BelHell é fruto de um jogo de palavras. Por um lado, parte do nome da cidade de Belém do Pará, por outro, Hell, inferno em inglês, e com inicial maiúscula. O inferno poderia ser qualquer outra capital brasileira, onde as transações seguem a mesma lógica do dinheiro (muito dinheiro mesmo), da corrupção e do crime.
Chefão
O romance começa com o narrador-escritor sendo sequestrado por tipos estranhos: “Alguém me tocou o braço. Mano, o chefe quer falar contigo. Um carro ao meu lado. Vidros escuros. Abriu a porta. Me empurraram antes que eu pudesse esboçar defesa. Desculpa aí, cara, é só uma conversa”. O personagem é levado ao chefe do crime local, alguém que dirige seus negócios de um escritório clandestino, no centro da cidade. Quer saber o que este personagem anda investigando. Quer escrever a história sobre os últimos acontecimentos, crimes que envolveram gente de todas as classes sociais da cidade, desde os mais humildes habitantes, passando por um delegado, por um médico dono de vários hospitais e clínicas, por ricaços locais e das adjacências, por políticos, mulheres viciadas, até chegar ao governador do estado. Vício, jogo, corrupção, grandes assaltos, assassinatos em série dão o clima.

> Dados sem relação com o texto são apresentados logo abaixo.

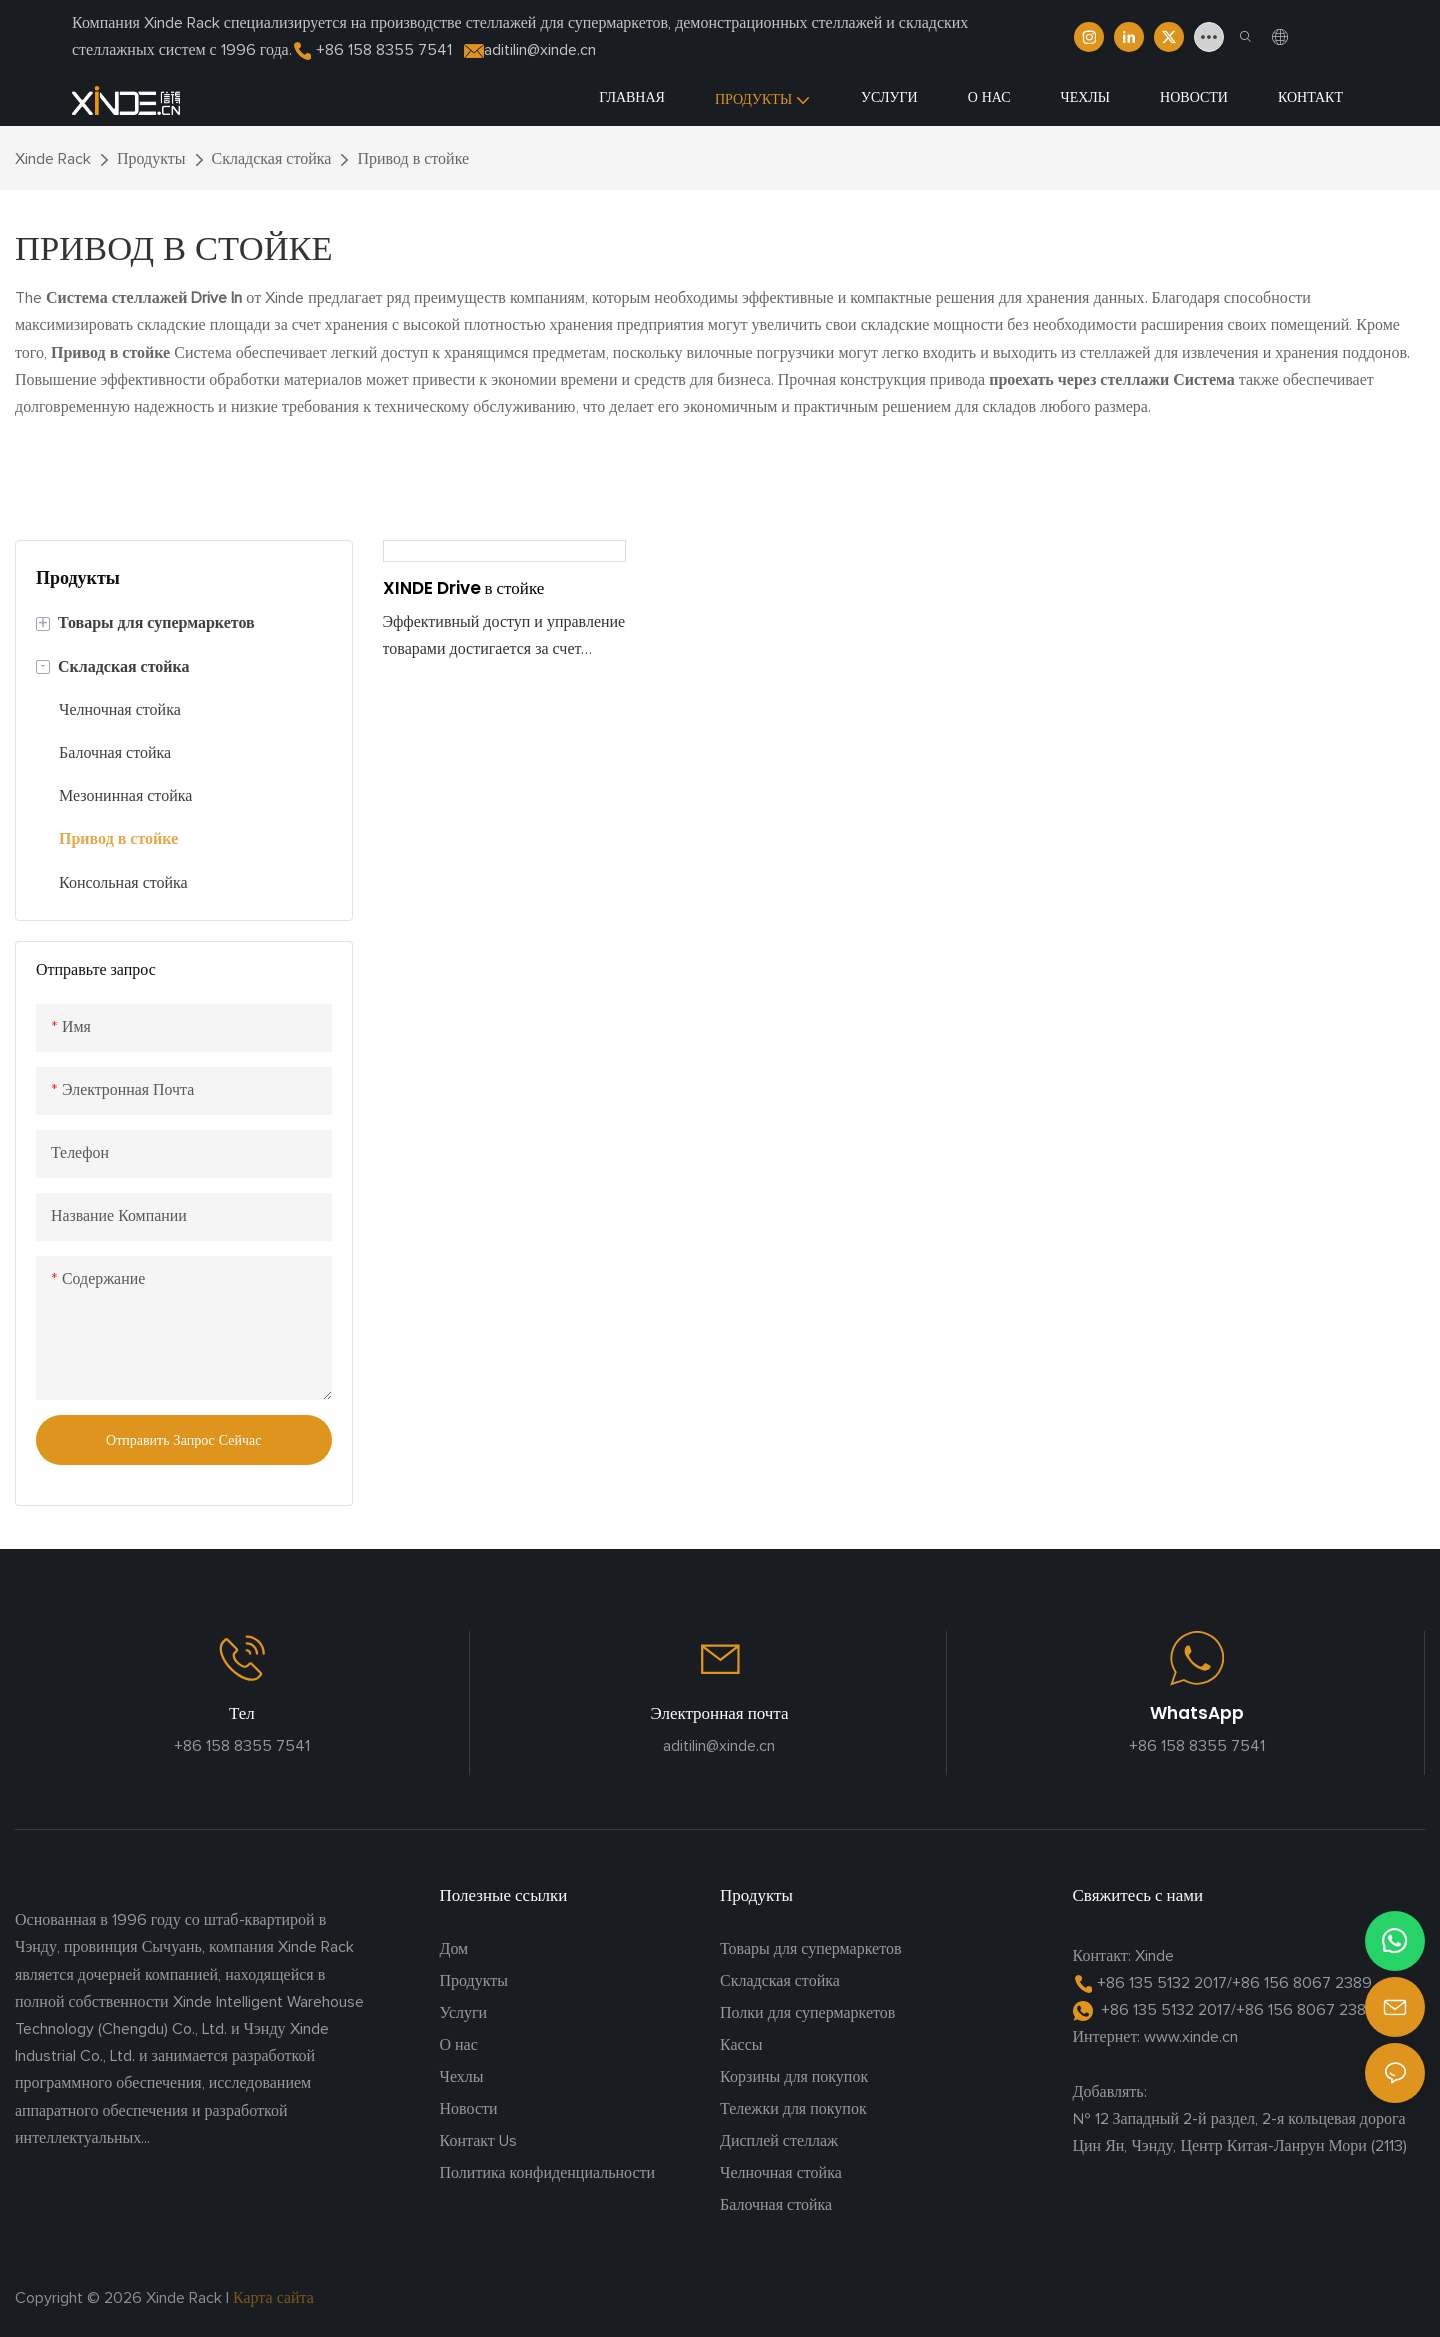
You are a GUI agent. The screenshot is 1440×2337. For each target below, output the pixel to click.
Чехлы (462, 2077)
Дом (454, 1949)
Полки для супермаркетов (807, 2013)
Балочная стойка (776, 2205)
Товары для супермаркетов (811, 1949)
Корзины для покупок (794, 2077)
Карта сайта (275, 2298)
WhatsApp (1197, 1713)
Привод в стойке (413, 159)
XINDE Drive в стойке (464, 588)
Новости (469, 2109)
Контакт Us (478, 2141)
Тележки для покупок (793, 2109)
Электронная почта (719, 1713)
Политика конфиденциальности (548, 2173)
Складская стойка (272, 159)
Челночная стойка (781, 2173)
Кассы (741, 2045)
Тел (242, 1713)
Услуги (464, 2013)
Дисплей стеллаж (779, 2141)
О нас (459, 2045)
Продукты (151, 159)
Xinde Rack (53, 159)
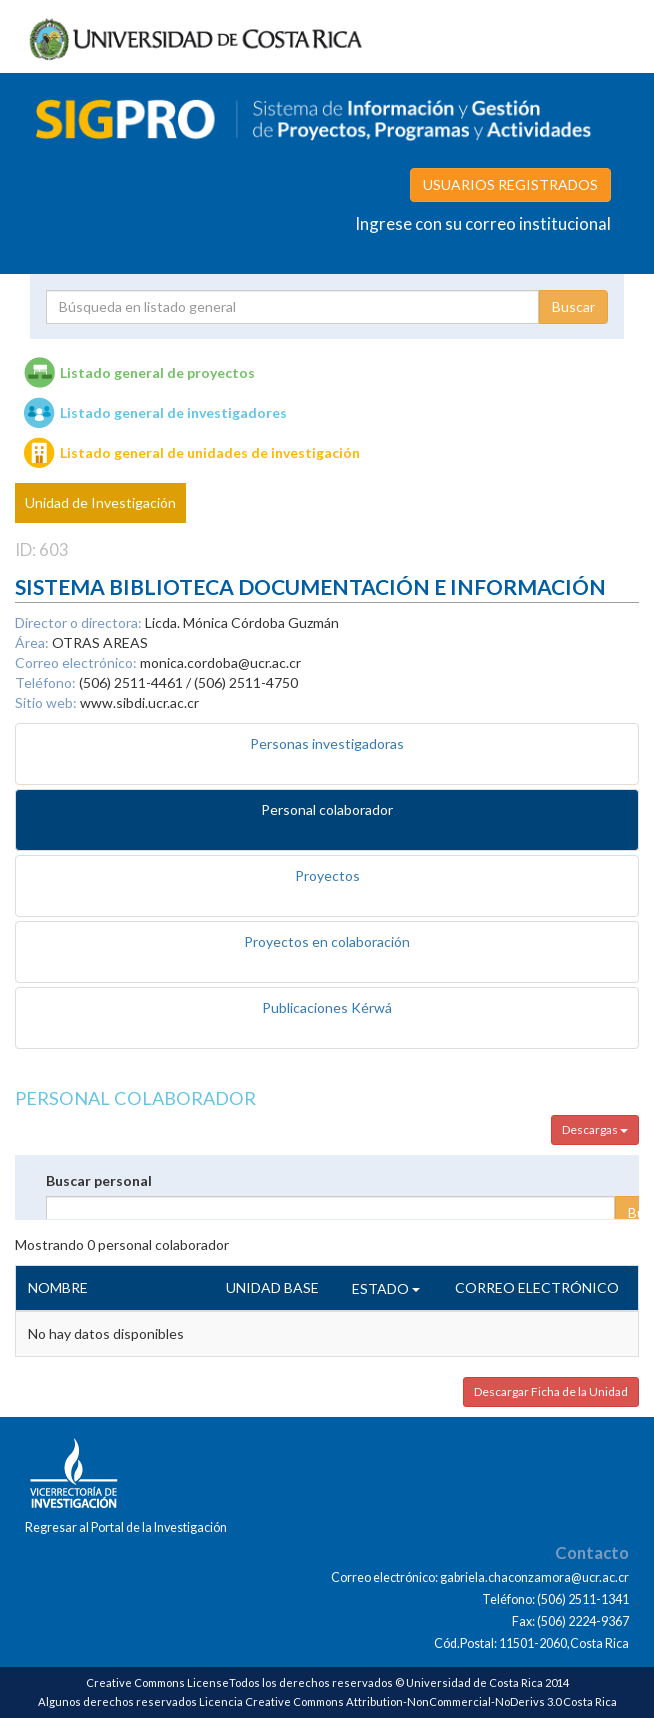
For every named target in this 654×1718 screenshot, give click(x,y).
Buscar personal (99, 1180)
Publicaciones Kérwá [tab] (327, 1007)
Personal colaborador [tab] (327, 809)
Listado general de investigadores (173, 412)
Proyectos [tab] (327, 875)
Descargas (595, 1129)
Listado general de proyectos (157, 372)
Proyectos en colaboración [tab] (327, 941)
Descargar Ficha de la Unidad (551, 1391)
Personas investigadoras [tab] (327, 743)
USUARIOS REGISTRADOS (510, 184)
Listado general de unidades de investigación (210, 452)
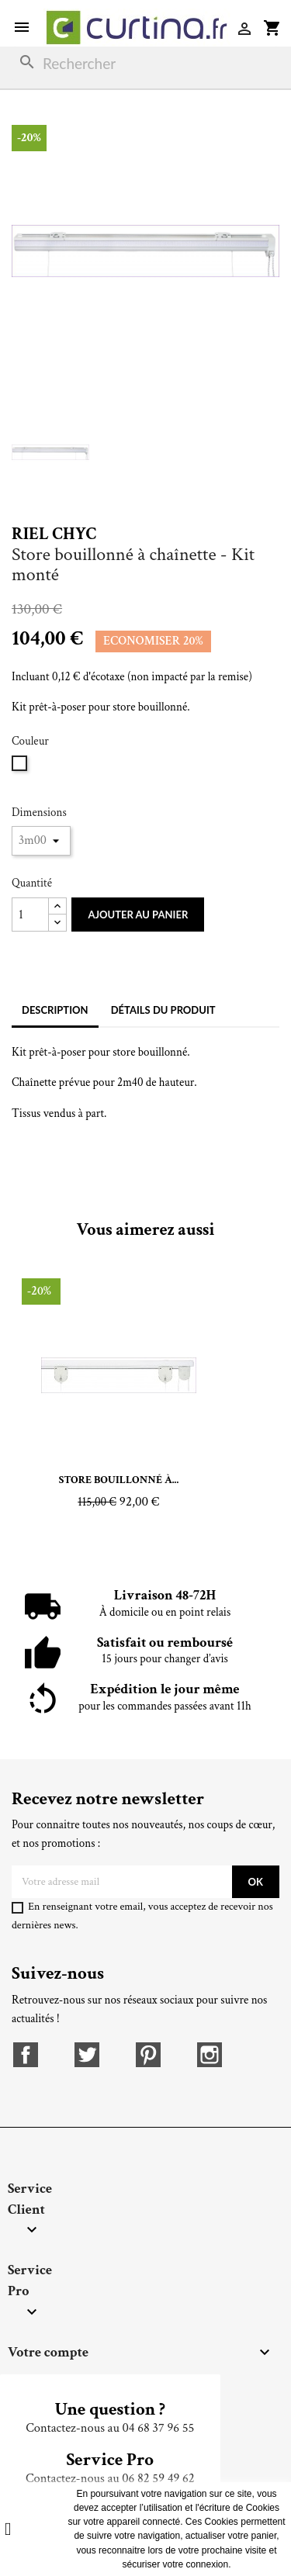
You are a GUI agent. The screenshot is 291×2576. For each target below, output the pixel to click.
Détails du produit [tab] (163, 1010)
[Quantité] (30, 914)
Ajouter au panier (138, 914)
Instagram (209, 2054)
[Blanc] (21, 769)
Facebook (25, 2054)
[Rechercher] (145, 64)
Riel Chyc (54, 534)
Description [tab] (55, 1010)
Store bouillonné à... (118, 1480)
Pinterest (148, 2054)
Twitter (86, 2054)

Bronco, o chefão, não apenas acredita nas boas intenções do escritor-personagem, mas aceita contar a própria história, desde que leia o livro antes de ser publicado, precisa verificar, não quer se ver envolvido. Marcam encontros de tempos em tempos para que a narrativa avance. Não iria botar nada que comprometesse, revela o escritor. “Olha só, esse teu livro pode dar em merda pra mim. Porra, tu vais escarafunchar umas coisas que ficaram para trás. Eu tenho uma porrada de gente que está torcendo por um tropeço, pra me pegar. Puta que pariu, eu sei que vou me foder.” Mas a verdade é que a atração pela literatura é mais forte, a vaidade de querer ver em livro a história da própria ascensão.
É digno de nota o trecho em que o dr. Clayton (o proprietário da rede de hospitais) está na mesa de pôquer do seu cassino clandestino, local frequentado pela alta sociedade local incluindo altos empresários, ricaços e políticos. De repente, escuta-se o ruído de uma sirene. Assustado, ele telefona imediatamente ao governador, são três horas da madrugada. Pergunta o que é aquela sirene perto do seu cassino. No final, diz que o governador está lhe devendo, porque o ruído fez que ele se distraísse na mesa de jogo e perdesse muito dinheiro. Resta ao governador apenas lhe pedir desculpas e dizer que a sirene era de uma ambulância.
Nada ingênuo
Edyr Augusto não escreve um livro para amadores. Além de seus personagens não serem inocentes, a história lança lama para todos os lados. Para completar, o romance tem uma estrutura narrativa que burla a ordem cronológica. Um dado a mais: os diálogos vão dentro dos parágrafos, no mesmo patamar de voz do narrador. Cabe ressaltar que tais estratégias, ao contrário de causar estragos, fortalecem a trama, mostrando que não existe ingenuidade em lugar algum, seja no mundo político, seja nas mentes dos empresários bem-sucedidos, seja na mente do homem comum, sempre disposto a seguir exemplos daqueles que habitam o andar de cima.
Um romance policial para a realidade brasileira, tão explosiva e avassaladora, também não pode ser ingênuo, ao contrário, precisa ser bastante transgressor. Assim, estará lá a tradicional verossimilhança, tão exigida pela comunidade de leitores do gênero. Isso, o livro cumpre com perfeição.